The British time metre gauge track, created for a purpose on the fragile
patches, now being preserved for heritage purposes has its old Lower Haflong
station intact. The mudslide from nearby hills loosened by blasts engulfed the
station, marooning a number of trains, putting about 2500 people at great risk,
at least five deaths, blocks a tunnel, and links to
Tripura-Mizoram-Manipur.
It is fashionable to
discuss about Uttarakhand, but the North-East is becoming worse with
losing about 1.45 million hectares (Mha) of tree cover between
2001 and 2020, amounting to roughly 76 per cent of the country’s
total tree cover loss, according to a global study by the University of
Maryland's Global Land Analysis & Discovery (GLAD) laboratory released
by Global Forest Watch (GFW). It says India as a whole lost 1.93 Mha of tree
cover in 2001-20, including Uttarakhand’s 50,000 hectares.
Assam has the
highest share of the national tree cover loss, 14 per cent. From 2001 to 2020,
the state lost 269 kilohectare (kha) of tree cover -- 9.8 per cent decrease.
Among other Northeast states, Mizoram lost 247 kha, Nagaland 225 kha, Arunachal
Pradesh 222 kha, Manipur 196kha, Meghalaya 195 kha and Tripura lost 102 kha
tree cover in 20 years, the report said. The top five States in the list
with the maximum tree cover loss are in the North East. The seven sister States
are also among the 10 worst performers in terms of tree cover loss.
Arunachal with
proposed 169 hydropower projects is in throes of protests against construction
of mega dams over Brahmaputra and its tributaries. All Assam Students Union
that once pleaded for dam on Subansiri in 1985 now opposes it. The protests
intensified after June 2008, when excess water was released from the Ranganadi
dam, the first in Arunachal without prior warning to downstream communities.

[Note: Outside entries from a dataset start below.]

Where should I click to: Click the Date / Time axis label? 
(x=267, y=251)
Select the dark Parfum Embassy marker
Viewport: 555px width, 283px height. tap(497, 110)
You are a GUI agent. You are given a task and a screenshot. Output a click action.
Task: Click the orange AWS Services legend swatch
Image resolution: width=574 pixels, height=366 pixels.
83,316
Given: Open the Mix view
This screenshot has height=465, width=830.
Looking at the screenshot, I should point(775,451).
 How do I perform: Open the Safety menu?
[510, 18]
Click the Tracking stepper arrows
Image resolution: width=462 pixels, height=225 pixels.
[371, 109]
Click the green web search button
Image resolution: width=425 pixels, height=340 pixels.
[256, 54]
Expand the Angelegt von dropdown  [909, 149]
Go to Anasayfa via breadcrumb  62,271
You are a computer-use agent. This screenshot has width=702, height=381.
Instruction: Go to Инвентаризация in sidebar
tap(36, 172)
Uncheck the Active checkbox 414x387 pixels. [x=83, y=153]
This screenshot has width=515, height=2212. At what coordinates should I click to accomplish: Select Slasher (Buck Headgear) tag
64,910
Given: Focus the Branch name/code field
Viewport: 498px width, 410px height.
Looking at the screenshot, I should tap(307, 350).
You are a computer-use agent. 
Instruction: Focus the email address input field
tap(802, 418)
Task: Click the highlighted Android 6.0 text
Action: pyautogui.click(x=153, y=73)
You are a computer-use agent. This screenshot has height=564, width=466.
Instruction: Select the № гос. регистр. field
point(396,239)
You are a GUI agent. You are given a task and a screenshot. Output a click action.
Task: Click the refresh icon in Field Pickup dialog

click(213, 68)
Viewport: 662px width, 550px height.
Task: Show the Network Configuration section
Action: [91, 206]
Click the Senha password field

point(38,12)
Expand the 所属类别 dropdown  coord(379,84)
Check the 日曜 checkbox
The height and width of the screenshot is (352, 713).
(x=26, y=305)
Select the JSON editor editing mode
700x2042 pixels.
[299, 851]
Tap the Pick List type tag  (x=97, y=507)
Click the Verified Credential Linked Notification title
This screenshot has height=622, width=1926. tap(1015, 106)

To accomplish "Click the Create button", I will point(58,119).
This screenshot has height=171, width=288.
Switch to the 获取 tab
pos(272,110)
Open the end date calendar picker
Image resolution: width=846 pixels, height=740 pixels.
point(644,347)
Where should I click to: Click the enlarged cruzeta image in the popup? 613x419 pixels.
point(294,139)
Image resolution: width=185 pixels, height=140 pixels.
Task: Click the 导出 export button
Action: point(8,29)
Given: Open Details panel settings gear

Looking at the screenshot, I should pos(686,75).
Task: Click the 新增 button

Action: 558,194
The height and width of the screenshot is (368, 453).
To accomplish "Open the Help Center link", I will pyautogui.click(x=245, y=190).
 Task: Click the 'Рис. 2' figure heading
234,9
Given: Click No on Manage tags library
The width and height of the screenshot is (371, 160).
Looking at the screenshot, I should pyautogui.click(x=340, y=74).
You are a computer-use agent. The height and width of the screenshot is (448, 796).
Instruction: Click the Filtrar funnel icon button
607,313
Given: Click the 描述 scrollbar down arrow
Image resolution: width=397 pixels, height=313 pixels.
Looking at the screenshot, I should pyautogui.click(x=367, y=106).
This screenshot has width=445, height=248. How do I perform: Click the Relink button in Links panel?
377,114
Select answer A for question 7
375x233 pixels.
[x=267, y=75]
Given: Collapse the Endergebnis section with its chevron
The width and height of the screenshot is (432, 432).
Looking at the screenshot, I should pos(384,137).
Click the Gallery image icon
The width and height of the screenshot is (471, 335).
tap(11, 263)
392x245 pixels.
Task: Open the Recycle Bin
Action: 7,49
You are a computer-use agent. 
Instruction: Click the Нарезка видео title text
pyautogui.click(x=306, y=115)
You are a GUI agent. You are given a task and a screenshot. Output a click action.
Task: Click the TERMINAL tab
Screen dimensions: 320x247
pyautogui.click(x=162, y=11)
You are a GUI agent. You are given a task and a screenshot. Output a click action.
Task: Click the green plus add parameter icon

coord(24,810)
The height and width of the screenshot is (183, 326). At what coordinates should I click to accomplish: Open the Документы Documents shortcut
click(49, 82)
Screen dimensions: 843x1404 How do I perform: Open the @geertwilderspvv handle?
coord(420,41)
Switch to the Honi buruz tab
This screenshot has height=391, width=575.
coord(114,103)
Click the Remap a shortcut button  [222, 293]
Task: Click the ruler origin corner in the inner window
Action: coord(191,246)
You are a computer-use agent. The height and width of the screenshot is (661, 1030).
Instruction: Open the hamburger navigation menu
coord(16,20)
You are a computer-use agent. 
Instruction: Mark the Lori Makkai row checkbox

Massive flood submerged large swathes of land, killing at least 10 people and
affecting around three lakh.
“No-more-dam” movement
is popular in Arunachal but resistance weak. So now comes the world’s largest
concrete gravity Dibang dam with 2880 MW capacity in a fragile region. It would
lead to clearing 1,165 hectares of rare traditionally protected biodiversity
forest home to the Idu Mishmi tribe. Hundreds of families in 39 villages of
Dibang Valley will be displaced. Sudden glacier meltdowns are probable at dam
site.
The pattern is almost
a repeat at Kedarnath restoration at the insistence of former Uttarakhand chief
minister Harish Rawat. Dr D.P.
Dobhal, a senior glaciologist of National Institute of Mountaineering, says
that the suggestions in their report, in accordance with higher Himalayan
geology, were ignored in the new construction.
The Ministry of
Environment and Forest (MoEF}on December, 2014 filed an affidavit driven by
“pain, anguish and outrage” demanding stoppage of work at 3292 MW seven
Uttarakhand hydropower projects, including Tapovan Vishnugad. Seven years later
in 2021 it files another saying consensus reached with the power, Jal Shakti
Ministry and the Uttarakhand government to continue work on these projects.
And in February, 2021
Tapovan saw flash flood killing 200 in Chamoli. After a study 53 scientists
from JNU, and IIT Indore, in June 2021, found that the flood was caused by
falling debris, rocks 20 metre in diameter and blocking Nanda Devi glacier
leading to 27 million cubic metres of water and debris barreling down the Ronti
Gad, Risigana and Dhauliganga river valleys rising 220 metres above the valley
flow. This trapped workers and engineers at Tapovan. The rivers are attractive for hydropower projects
but little learnt from the Vishnuprayag debacle of 2013 where for kilometres
Alkananda has vanished.
The floods, landslides
and forest fires are becoming frequent in the Himalayas as reckless road, rail
and dam constructions, tree felling, blasting and tunneling in the fragile
hills cause continuous landslides or loose rock-falls a regular affair. A Wadia
Institute of Himalayan Geology (WIHG) study has found that 51 per cent of
Uttarakhand is ‘high’ and ‘very high’ landslide-prone. The local aspirations
and large moneys often lead to undesirable ends.
The recent spate of
activities on the higher Himalayas for creating road -- railways to
Karnaprayag, and comfort zones for tourism are adding to the problems. Today,
most dams have only one-third the capacity of the power generation these were
ostensibly built for but during rains the overflows dip the people in woes. None
explains the rationale of such projects and why now being repeated in N-E.
Another side effect of
the projects is 100s of kilometers of embankment constructions following the
Tehri dam apprehending calamities. If the cost of these is added to the Tehri,
it would be stupendous and exposes the human folly.
Policy paradigm has to
recognise, National Disaster Management Authority warns, check on construction
for protecting the Himalayas. It is key to boosting the sagging Indian economy
be it the stocks, commodities or manufacturing. --- INFA
(Copyright, India News
& Feature Alliance)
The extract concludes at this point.